[Stored data entries]

■ ■ ■

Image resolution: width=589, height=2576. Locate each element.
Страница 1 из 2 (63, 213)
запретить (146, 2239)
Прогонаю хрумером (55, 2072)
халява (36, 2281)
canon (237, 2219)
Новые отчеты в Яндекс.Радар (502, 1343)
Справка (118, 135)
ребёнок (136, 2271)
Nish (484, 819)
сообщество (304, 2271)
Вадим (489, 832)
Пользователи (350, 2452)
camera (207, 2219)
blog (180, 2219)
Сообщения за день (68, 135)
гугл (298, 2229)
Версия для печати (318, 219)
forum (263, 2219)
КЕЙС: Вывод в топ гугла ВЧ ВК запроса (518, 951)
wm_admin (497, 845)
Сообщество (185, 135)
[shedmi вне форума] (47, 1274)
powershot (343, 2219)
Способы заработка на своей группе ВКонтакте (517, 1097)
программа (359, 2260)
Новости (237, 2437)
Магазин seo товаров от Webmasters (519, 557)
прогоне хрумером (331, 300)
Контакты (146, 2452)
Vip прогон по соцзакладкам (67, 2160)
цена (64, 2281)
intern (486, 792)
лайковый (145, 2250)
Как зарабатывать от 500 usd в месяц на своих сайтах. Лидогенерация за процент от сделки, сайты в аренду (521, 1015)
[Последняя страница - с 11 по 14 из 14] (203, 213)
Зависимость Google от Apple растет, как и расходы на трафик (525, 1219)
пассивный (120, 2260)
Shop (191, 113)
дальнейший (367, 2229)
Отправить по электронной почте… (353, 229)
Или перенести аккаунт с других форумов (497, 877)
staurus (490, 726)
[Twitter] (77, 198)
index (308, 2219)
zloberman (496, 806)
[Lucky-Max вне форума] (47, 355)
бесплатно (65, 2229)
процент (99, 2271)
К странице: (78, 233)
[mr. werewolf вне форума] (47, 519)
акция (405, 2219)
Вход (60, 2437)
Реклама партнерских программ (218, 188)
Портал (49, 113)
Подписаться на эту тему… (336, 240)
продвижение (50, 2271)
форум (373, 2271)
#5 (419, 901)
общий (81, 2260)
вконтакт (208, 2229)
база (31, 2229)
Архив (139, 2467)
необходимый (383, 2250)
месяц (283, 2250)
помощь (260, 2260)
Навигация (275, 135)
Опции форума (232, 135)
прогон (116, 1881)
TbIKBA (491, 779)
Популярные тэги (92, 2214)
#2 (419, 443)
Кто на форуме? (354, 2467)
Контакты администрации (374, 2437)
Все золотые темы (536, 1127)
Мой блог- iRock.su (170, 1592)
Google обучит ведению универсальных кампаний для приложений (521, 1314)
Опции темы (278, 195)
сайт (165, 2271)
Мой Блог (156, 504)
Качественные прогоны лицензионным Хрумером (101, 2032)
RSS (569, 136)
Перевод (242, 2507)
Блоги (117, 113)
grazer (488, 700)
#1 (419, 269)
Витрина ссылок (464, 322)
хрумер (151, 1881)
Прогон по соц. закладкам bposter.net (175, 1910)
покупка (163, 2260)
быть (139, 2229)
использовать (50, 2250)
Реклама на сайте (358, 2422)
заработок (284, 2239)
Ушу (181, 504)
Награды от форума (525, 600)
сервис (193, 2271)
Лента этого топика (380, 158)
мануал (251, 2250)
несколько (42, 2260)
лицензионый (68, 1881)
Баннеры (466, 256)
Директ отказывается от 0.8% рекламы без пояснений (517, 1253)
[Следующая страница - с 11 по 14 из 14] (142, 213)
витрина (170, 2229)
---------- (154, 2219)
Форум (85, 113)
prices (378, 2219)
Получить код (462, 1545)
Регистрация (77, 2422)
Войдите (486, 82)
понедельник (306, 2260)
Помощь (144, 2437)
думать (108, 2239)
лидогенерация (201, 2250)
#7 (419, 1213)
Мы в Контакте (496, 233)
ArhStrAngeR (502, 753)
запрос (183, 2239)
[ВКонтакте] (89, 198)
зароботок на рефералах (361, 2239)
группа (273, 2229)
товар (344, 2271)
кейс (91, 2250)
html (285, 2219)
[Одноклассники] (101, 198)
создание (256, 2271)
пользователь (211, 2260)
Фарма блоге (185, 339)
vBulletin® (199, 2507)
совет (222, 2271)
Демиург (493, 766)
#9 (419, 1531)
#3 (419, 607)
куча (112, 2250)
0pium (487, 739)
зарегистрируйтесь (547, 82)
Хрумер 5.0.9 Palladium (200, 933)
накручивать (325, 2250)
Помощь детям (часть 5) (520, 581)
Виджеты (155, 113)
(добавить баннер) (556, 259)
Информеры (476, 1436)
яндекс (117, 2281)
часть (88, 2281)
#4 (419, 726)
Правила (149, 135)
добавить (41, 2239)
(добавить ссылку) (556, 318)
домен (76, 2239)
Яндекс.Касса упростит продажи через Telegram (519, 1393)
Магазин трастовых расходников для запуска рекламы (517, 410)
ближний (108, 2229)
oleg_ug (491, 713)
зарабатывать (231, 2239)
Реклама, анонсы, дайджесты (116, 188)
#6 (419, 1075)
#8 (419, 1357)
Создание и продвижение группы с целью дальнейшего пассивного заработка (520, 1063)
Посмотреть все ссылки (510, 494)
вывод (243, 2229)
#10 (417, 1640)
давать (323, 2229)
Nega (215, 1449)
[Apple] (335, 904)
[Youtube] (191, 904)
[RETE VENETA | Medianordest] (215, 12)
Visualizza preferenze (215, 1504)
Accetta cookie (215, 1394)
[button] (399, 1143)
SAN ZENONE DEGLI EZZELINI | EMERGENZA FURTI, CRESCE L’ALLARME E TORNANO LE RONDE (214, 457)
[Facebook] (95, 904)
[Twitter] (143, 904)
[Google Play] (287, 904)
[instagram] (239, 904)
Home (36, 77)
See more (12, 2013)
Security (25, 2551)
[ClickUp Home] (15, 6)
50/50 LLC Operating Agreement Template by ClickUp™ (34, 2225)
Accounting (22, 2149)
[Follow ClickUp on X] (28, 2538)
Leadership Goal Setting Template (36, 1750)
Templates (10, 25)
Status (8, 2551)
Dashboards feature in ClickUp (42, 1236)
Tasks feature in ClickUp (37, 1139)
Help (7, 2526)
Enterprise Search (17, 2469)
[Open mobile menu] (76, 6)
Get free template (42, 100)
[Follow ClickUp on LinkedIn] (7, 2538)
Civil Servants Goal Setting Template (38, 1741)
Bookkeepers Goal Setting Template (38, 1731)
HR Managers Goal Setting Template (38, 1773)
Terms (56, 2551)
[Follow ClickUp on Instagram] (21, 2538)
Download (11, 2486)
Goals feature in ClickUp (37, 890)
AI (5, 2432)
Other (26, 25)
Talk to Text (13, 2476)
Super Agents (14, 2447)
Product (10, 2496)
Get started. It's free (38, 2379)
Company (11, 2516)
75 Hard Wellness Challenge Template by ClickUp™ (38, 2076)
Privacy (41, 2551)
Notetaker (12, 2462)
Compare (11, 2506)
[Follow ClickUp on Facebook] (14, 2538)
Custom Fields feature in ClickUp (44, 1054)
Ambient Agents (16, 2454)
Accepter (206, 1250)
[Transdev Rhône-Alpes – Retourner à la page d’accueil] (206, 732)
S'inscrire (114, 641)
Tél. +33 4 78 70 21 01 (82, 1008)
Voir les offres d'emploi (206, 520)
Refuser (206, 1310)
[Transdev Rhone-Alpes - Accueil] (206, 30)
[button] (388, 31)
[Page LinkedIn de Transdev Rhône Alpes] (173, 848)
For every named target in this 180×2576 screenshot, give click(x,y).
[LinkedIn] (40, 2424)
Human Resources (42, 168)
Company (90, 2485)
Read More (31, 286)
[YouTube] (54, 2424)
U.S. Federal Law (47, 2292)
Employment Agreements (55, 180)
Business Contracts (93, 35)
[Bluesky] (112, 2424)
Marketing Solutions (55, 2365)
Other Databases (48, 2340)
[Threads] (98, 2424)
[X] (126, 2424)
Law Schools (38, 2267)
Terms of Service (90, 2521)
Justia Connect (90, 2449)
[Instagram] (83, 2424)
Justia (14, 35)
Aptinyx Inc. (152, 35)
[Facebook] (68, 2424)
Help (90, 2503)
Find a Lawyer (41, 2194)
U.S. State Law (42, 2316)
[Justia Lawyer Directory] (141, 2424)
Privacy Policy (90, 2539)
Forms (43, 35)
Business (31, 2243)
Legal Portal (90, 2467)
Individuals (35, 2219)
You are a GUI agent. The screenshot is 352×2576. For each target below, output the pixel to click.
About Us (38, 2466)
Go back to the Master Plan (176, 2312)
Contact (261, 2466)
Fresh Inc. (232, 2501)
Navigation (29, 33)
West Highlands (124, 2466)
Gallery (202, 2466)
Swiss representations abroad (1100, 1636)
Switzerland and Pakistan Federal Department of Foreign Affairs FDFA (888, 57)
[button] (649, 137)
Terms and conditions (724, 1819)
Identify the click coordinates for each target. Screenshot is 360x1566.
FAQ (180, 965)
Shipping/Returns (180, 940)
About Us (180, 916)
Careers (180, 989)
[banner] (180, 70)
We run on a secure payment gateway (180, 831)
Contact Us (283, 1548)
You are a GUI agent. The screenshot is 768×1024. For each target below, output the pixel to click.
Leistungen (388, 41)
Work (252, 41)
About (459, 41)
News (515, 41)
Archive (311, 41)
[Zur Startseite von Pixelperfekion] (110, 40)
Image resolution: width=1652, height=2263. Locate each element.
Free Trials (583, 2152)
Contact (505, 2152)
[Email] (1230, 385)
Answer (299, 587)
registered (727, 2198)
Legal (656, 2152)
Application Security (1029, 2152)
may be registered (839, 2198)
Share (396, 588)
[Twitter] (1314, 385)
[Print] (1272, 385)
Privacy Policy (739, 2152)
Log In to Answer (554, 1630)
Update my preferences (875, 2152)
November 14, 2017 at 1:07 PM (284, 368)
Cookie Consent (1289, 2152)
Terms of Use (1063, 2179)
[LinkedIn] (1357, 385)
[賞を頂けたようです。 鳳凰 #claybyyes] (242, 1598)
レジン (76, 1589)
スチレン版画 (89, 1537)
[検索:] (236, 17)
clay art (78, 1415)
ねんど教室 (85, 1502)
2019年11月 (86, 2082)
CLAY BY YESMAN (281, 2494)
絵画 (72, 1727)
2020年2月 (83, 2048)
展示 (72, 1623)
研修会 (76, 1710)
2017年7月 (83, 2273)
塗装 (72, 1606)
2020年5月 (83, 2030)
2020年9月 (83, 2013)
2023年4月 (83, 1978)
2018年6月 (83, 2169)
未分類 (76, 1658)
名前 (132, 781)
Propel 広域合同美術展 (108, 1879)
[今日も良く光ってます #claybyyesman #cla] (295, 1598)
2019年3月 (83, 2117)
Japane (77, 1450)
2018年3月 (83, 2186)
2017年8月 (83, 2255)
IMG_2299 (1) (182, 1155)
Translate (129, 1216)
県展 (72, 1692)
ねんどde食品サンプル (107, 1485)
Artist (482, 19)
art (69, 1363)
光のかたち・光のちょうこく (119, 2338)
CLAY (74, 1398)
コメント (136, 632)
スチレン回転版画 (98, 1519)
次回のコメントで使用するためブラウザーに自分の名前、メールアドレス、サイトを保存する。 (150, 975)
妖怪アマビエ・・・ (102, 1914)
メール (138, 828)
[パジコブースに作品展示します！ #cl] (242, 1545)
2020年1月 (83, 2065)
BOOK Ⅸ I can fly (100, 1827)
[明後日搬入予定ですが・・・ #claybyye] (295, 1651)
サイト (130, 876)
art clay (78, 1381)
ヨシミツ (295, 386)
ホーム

■ ■ ■

GOAL OF THE EXERCISE: Reproduce word for word the lines of the records above, beginning at the first and ending with the line where "КЕЙС: Вывод в" appears, and nothing past it.

ANSWER:
Image resolution: width=589, height=2576. Locate each element.
Страница 1 из 2 (63, 213)
запретить (146, 2239)
Прогонаю хрумером (55, 2072)
халява (36, 2281)
canon (237, 2219)
Новые отчеты в Яндекс.Радар (502, 1343)
Справка (118, 135)
ребёнок (136, 2271)
Nish (484, 819)
сообщество (304, 2271)
Вадим (489, 832)
Пользователи (350, 2452)
camera (207, 2219)
blog (180, 2219)
Сообщения за день (68, 135)
гугл (298, 2229)
Версия для печати (318, 219)
forum (263, 2219)
КЕЙС: Вывод в топ гугла ВЧ ВК запроса (518, 951)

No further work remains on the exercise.